**How to complete this task**
For the listing below, output exactly the lines from the line with "The image size is (695, 786)." up to and including the line with "Viewport: 1568px width, 488px height.", and no other lines.

- - - - -

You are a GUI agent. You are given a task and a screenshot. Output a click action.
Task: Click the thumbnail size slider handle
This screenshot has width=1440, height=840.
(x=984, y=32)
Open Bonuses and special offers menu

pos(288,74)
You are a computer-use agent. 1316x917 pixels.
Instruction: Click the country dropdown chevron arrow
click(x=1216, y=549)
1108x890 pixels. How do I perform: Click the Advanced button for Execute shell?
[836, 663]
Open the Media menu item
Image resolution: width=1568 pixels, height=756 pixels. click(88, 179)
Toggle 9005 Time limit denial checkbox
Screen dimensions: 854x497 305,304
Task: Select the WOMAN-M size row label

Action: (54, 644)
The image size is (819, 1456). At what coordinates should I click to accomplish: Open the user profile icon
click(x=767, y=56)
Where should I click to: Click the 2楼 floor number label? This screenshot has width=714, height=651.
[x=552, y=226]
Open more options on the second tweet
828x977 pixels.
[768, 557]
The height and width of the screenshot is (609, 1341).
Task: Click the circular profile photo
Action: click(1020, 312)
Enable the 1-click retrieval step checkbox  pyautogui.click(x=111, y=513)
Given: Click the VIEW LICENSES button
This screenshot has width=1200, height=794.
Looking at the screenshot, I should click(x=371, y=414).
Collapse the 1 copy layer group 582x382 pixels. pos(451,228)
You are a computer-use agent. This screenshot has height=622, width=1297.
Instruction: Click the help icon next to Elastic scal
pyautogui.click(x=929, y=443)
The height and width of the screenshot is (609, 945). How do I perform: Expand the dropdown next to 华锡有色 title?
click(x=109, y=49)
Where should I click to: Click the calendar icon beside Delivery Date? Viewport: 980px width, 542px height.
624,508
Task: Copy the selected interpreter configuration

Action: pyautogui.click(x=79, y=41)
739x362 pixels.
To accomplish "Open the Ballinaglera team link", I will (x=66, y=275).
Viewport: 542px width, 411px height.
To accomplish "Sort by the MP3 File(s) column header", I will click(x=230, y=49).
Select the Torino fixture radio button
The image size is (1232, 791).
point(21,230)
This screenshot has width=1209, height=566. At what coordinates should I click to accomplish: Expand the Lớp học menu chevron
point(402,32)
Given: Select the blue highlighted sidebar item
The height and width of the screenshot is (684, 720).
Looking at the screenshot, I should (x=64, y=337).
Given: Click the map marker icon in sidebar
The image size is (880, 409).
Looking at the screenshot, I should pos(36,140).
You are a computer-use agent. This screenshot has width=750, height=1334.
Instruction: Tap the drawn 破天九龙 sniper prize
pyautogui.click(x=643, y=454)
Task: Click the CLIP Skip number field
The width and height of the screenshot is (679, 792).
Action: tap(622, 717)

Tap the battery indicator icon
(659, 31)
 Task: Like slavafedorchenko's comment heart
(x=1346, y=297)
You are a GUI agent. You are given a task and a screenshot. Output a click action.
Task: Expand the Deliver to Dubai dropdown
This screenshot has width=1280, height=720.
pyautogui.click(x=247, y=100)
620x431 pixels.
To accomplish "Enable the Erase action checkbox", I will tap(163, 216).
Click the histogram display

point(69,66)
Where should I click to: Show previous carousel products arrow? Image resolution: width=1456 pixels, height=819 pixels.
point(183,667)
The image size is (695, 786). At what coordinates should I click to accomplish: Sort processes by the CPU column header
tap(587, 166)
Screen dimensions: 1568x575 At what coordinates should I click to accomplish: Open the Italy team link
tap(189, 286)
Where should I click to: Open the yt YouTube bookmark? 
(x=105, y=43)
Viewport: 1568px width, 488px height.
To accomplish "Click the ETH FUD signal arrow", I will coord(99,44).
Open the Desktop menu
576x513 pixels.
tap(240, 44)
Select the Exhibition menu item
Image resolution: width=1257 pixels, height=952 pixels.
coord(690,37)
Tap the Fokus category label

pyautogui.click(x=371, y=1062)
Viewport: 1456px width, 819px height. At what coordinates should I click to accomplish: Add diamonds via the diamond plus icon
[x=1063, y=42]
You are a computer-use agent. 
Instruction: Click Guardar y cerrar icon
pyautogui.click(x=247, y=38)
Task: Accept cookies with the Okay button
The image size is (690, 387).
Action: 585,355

- - - - -

**Task solution**
The image size is (695, 786). At what coordinates should I click to accomplish: Sort processes by the CPU column header
tap(587, 166)
Screen dimensions: 1568x575 At what coordinates should I click to accomplish: Open the Italy team link
tap(189, 286)
Where should I click to: Open the yt YouTube bookmark? 
(x=105, y=43)
Viewport: 1568px width, 488px height.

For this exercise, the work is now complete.